The dairy sector is a significant contributor to Northlands regional economy and has a vital role to play in the regions social, economic, and environmental prosperity. However, change is coming down the tracks like a freight train and is likely to shape the nature of the industry for years to come, change at a scale and pace arguably not seen for over a generation.
To develop an understanding of the implications of this change – the scale and breadth of it along with the potential opportunities this report looks to develop context, perspective and a deep understanding of the subject by exploring the past, present and future of the industry, understanding what influences farmer change, work through current strategies in place and then consider some of the potential pathways ahead and finally discuss some conclusions and recommendations.
This is approached via a mix of in-depth interviews, selected readings, and critique to develop the context, perspective and deep understanding desired.

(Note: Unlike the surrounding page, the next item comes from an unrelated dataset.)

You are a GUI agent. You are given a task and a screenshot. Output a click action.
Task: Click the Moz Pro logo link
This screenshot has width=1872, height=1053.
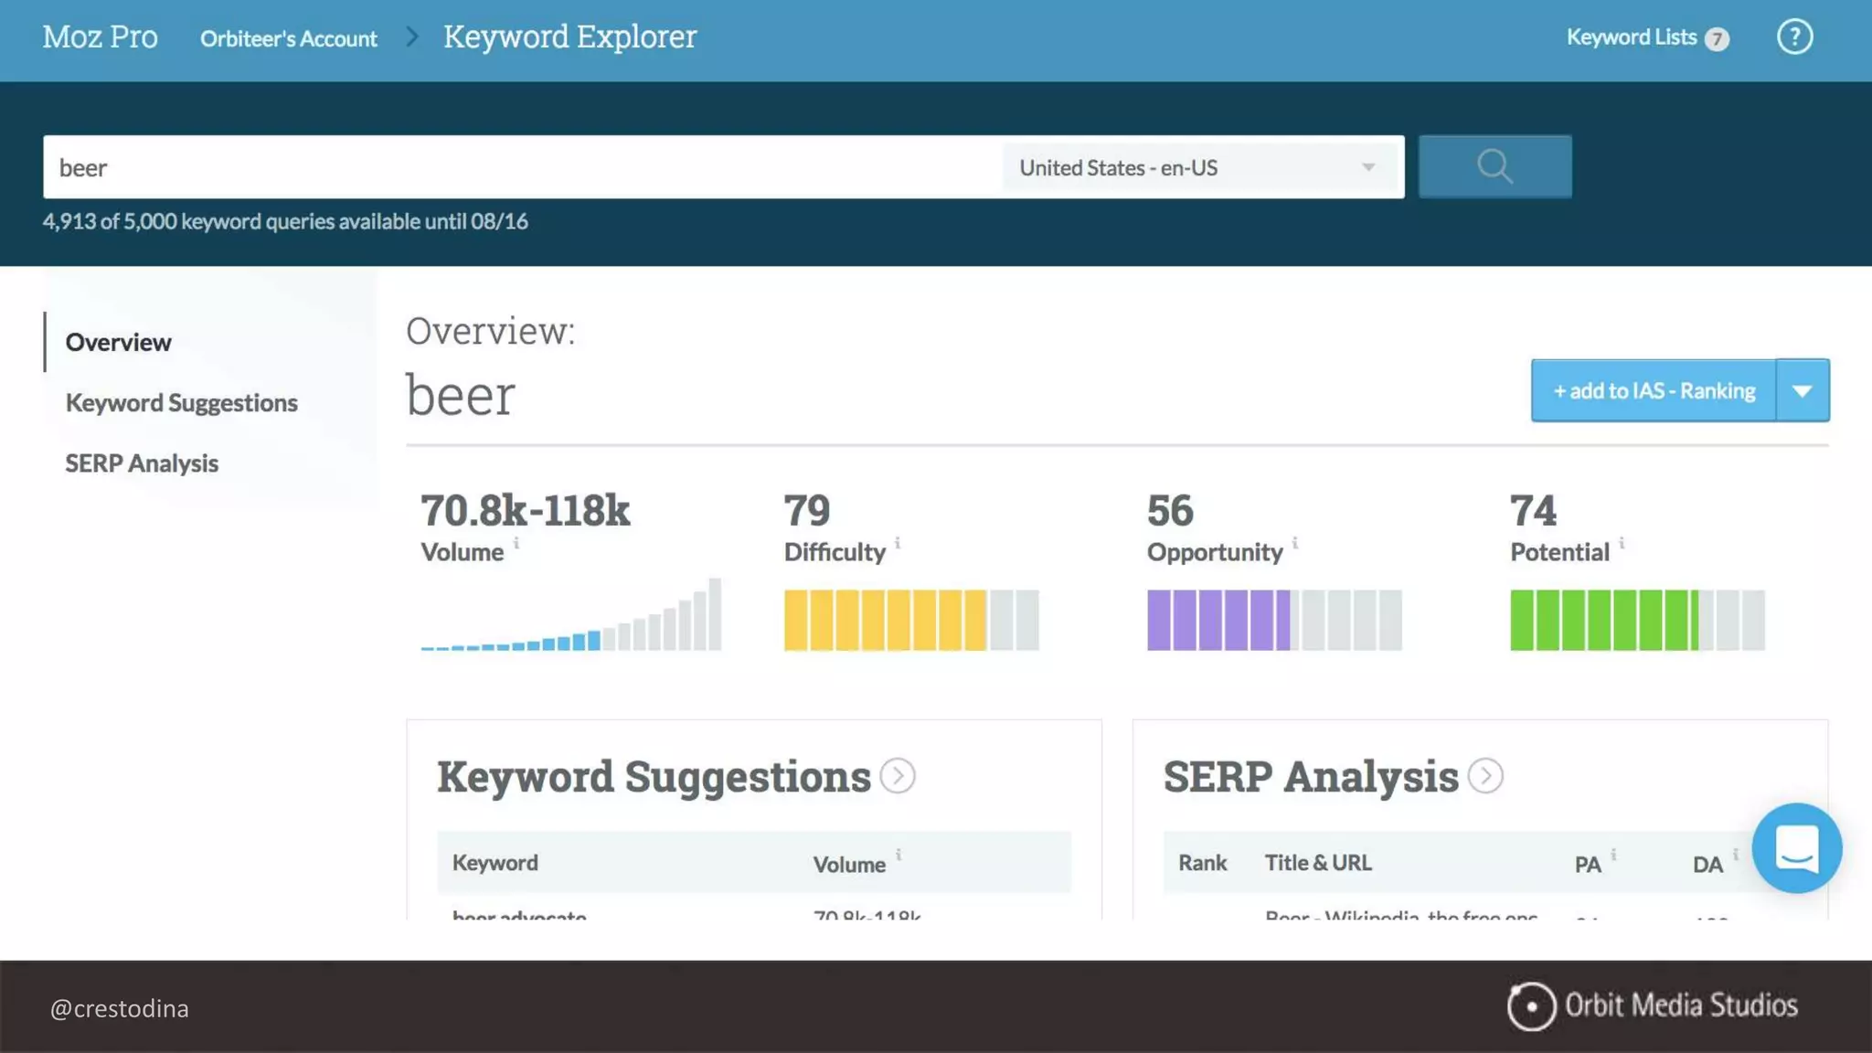100,37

It is apparent the region and sector have already experienced significant change and, in many ways, has proven to be stubbornly resilient and adaptative. Nevertheless, there are challenges ahead with the scale and pace of change significant, more far reaching and very different from what’s been experienced before. Amongst this change there appear to be multiple trigger points that potentially provide the opportunity to move beyond simple adaptation of a specific technology or practice towards a much deeper and enduring change of hearts and minds.
For Northland farmers, the industry and the region opportunities will exist amongst this change and a pertinent challenge for leadership is that it intentionally contributes to help shape and influence the direction of the response. Strategy, programme and project development, research and development extension, demonstration and design are all urgently needed.
The potential opportunity this change offers will not necessarily be easy and will require grit, determination and innovation, but the status quo is no longer be an option.